TEXTO SELECCIONADO →

= = = =

Cerca de la mitad de los afectados presenta después de esta
fase un exantema
asociado con prurito y la presencia de adenopatías
(agrandamiento de los
ganglios linfáticos), período en el que puede
recrudecer la fiebre. La convalecencia
de la enfermedad es prolongada, con cefalea, adinamia y mialgias
residuales que
pueden durar meses.
(4) El dengue
hemorrágico: al principio
es indistinguible del dengue clásico, pero hacia el quinto
día del proceso
surgen dolor abdominal intenso, asociado con vómitos y con
deterioro del estado
de conciencia o, por el contrario, excitación psicomotriz.
En estos casos, se
observa una disminución en el recuento de plaquetas, las
células de la sangre
responsables de parte del proceso normal de coagulación.
Como consecuencia,
aparecen hemorragias tanto cutáneas como internas, con
descenso de la presión
arterial y de la irrigación normal de los tejidos que puede
provocar shock y
extravasación de líquidos hacia otras cavidades
(ascitis, derrame pericárdico,
derrame pleural, edemas). La mortalidad del dengue
hemorrágico es del 30% y se
debe en especial al propio shock o a las complicaciones por
sobreinfección
bacteriana.
Dado que no
existe en la actualidad
una vacuna preventiva ni un tratamiento efectivo de la enfermedad,
sólo se
efectúa reposo domiciliario o bajo internación cuando es necesario, con vigilancia de la coagulación
y del estado de hidratación,
disminuyendo la fiebre con fármacos que no interfieren en la
función de las
plaquetas, como el paracetamol. En consecuencia, es necesario un
combate
agresivo contra el vector, evitando el estancamiento de agua limpia, en
la cual
el mosquito desova (recipientes, neumáticos, floreros
expuestos). El dengue, al
igual que el paludismo o la fiebre amarilla, es una enfermedad
vinculada con la
condición de vida de la población y con la pobreza
de nuestros hermanos. Sólo con
educación y solidaridad es posible evitar que esta
enfermedad se convierta en
una endemia en el extremo sur de nuestro continente.

= = = =

LISTA DE ACTIVIDADES →
• 1. Enumera las formas de extravasación de líquidos que el texto sobre el dengue menciona entre paréntesis.
• 2. Devuelve el fragmento del texto sobre el dengue que comienza con "Cerca de la" y sigue hasta "pueden durar meses.".
• 3. Según el texto sobre el dengue, ¿cuál es la mortalidad del dengue hemorrágico?

= = = =

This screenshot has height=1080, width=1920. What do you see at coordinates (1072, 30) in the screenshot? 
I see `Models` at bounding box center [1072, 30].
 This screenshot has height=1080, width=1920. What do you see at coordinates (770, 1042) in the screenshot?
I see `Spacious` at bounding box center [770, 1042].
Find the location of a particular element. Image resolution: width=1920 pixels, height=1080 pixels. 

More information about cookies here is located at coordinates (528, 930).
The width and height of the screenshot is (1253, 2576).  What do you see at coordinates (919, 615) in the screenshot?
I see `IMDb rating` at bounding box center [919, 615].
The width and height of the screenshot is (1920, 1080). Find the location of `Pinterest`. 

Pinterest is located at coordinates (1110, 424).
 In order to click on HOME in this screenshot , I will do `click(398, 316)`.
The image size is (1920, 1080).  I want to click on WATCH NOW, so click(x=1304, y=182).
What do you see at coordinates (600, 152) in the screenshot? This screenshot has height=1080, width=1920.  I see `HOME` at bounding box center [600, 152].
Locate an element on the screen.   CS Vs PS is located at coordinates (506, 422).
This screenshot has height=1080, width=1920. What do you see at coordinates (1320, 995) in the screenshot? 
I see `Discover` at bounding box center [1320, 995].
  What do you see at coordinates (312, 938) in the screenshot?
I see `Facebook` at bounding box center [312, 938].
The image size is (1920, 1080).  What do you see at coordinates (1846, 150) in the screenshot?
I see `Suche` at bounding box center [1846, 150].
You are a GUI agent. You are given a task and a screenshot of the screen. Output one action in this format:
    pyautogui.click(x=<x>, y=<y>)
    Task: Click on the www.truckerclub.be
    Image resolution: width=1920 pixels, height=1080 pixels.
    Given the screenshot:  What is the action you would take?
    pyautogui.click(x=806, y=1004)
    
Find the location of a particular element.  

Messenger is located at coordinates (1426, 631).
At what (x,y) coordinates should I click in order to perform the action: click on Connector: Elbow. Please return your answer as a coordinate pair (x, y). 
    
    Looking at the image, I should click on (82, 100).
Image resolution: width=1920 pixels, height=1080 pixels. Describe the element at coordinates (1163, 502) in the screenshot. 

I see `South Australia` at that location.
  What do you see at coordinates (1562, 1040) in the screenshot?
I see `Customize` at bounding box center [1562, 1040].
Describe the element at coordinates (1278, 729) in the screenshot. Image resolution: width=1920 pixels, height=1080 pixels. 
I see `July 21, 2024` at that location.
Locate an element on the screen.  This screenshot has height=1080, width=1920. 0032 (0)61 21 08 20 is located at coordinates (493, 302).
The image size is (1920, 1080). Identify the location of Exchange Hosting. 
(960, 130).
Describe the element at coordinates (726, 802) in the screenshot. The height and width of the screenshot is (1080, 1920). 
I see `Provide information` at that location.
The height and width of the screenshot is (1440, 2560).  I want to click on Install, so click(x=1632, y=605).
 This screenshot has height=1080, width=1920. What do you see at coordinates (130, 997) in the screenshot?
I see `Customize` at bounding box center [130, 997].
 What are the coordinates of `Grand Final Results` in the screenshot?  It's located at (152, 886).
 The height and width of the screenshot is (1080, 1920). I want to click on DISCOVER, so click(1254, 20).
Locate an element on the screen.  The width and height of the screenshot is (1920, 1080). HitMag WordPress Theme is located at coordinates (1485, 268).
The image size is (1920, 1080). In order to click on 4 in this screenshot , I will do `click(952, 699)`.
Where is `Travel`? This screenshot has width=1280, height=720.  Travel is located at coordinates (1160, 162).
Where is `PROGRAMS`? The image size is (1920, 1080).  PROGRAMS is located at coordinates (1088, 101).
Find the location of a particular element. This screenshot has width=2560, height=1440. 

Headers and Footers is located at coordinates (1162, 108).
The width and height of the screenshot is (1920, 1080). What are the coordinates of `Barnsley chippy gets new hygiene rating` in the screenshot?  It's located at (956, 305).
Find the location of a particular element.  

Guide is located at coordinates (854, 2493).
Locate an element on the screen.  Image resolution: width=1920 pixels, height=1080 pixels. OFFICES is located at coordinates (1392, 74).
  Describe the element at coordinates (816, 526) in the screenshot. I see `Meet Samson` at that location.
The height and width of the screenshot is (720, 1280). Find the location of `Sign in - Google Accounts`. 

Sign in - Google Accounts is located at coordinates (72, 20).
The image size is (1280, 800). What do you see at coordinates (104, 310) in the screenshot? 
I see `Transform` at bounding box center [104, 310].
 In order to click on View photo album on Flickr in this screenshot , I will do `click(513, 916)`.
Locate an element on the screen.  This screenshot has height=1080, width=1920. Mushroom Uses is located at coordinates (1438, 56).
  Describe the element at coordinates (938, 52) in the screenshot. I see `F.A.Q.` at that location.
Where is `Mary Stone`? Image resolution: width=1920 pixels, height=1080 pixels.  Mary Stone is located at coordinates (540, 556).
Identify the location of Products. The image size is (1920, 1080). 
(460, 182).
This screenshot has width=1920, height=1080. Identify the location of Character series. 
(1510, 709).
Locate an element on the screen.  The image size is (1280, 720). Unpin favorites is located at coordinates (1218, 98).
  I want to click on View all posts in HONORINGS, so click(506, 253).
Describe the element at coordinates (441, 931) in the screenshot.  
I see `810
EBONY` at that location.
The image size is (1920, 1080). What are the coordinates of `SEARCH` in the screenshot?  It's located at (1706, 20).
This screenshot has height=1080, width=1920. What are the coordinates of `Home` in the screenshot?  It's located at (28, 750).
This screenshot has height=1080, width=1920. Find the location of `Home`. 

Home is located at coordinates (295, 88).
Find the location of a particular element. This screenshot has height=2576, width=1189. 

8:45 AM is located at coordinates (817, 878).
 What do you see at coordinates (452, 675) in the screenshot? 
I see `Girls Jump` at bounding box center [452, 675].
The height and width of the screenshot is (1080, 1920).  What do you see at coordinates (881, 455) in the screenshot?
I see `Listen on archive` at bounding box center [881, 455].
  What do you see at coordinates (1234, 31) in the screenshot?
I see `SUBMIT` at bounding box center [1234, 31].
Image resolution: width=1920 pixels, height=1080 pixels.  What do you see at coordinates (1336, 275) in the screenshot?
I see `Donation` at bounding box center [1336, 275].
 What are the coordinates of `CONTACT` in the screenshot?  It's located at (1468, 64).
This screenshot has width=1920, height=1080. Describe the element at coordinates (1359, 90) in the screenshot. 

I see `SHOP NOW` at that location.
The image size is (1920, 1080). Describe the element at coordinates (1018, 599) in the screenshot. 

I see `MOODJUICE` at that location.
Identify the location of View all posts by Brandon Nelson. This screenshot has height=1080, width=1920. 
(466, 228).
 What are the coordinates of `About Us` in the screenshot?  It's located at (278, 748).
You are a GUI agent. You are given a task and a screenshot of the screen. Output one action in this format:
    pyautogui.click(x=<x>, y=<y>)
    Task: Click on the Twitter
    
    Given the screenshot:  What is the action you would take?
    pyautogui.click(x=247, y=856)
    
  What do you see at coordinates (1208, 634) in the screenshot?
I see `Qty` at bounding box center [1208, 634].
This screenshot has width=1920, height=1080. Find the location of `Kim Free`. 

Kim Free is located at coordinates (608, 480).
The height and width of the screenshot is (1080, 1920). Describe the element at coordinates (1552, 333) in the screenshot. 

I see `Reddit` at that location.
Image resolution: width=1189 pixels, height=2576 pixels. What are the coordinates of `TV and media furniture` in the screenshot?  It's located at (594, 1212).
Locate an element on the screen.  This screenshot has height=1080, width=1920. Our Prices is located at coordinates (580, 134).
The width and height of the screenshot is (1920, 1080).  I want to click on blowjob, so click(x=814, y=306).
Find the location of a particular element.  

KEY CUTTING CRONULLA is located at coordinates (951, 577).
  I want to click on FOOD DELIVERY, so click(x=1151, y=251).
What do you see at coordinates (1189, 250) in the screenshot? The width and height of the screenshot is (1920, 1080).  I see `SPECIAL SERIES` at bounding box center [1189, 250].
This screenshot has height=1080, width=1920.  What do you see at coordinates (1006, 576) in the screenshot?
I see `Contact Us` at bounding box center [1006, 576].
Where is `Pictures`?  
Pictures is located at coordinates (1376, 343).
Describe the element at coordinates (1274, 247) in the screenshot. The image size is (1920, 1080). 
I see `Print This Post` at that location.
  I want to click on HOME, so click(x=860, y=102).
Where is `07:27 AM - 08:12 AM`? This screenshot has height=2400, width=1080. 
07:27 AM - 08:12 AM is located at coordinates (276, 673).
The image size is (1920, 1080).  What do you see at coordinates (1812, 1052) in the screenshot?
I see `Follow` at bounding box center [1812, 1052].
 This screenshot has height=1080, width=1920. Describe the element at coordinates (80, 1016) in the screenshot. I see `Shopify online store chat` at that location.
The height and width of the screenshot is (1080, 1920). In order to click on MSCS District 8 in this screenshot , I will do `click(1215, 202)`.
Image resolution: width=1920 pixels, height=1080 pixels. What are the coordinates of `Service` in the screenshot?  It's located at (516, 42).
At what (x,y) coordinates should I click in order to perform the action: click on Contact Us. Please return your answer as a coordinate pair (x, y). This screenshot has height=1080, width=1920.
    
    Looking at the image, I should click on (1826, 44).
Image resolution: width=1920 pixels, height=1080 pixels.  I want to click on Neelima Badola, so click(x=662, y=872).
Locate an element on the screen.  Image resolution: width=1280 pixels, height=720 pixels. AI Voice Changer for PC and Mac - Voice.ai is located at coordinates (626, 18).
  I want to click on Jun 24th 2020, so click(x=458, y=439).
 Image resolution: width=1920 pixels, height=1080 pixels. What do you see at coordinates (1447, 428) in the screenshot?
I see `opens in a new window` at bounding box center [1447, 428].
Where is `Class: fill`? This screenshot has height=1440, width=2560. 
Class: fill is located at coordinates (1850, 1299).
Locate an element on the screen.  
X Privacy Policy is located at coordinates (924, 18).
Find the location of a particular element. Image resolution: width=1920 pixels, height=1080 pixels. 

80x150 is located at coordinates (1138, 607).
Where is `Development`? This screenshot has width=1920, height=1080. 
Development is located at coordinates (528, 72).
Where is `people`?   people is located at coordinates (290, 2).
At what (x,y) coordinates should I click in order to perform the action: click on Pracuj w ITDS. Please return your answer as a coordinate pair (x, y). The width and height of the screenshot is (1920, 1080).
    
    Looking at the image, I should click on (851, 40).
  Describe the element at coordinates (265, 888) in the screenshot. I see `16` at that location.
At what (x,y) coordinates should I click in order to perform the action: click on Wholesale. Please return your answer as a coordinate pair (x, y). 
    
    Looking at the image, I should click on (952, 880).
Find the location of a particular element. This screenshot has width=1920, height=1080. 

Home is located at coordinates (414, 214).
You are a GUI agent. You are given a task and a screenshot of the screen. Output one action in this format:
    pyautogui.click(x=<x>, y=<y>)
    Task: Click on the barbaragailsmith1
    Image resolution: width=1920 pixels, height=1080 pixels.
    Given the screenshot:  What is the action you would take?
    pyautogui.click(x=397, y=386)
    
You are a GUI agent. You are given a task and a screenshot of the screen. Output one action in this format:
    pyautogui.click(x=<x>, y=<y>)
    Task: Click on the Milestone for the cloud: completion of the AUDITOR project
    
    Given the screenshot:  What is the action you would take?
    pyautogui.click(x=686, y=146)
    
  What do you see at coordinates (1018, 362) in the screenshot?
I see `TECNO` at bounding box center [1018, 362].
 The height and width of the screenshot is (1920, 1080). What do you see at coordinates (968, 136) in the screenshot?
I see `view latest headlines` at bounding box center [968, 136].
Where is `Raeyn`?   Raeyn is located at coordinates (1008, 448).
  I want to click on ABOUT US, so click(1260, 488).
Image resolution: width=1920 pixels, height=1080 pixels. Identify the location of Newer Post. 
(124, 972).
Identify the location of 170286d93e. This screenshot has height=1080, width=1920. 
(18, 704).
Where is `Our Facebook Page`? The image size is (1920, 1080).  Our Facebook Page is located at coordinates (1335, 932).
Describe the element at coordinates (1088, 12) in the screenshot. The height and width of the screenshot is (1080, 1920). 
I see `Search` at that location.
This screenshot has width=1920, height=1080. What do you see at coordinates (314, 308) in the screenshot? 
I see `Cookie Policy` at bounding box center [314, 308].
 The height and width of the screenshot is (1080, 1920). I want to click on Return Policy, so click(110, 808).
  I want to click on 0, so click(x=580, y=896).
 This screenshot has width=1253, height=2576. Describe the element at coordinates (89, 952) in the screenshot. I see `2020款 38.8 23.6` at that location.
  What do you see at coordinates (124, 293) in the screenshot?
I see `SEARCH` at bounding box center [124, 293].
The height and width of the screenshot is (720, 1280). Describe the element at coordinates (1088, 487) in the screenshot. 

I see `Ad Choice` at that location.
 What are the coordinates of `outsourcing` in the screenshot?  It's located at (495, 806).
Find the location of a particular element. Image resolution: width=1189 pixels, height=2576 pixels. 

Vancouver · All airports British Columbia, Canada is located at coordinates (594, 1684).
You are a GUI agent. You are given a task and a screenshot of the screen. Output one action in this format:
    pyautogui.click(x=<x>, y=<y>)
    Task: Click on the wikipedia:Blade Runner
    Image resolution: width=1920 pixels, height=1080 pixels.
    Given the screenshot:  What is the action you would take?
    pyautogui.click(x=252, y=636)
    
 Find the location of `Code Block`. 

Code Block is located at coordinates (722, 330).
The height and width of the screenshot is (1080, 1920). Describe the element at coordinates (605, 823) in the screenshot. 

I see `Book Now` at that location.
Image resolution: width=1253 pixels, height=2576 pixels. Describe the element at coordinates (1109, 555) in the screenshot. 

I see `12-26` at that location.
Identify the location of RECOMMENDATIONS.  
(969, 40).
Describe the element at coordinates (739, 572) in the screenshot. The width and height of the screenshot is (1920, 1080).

= = = =

RESPUESTAS →
• 1. Ascitis, derrame pericárdico, derrame pleural y edemas.

• 2.
Cerca de la mitad de los afectados presenta después de esta
fase un exantema
asociado con prurito y la presencia de adenopatías
(agrandamiento de los
ganglios linfáticos), período en el que puede
recrudecer la fiebre. La convalecencia
de la enfermedad es prolongada, con cefalea, adinamia y mialgias
residuales que
pueden durar meses.

• 3. Es del 30%.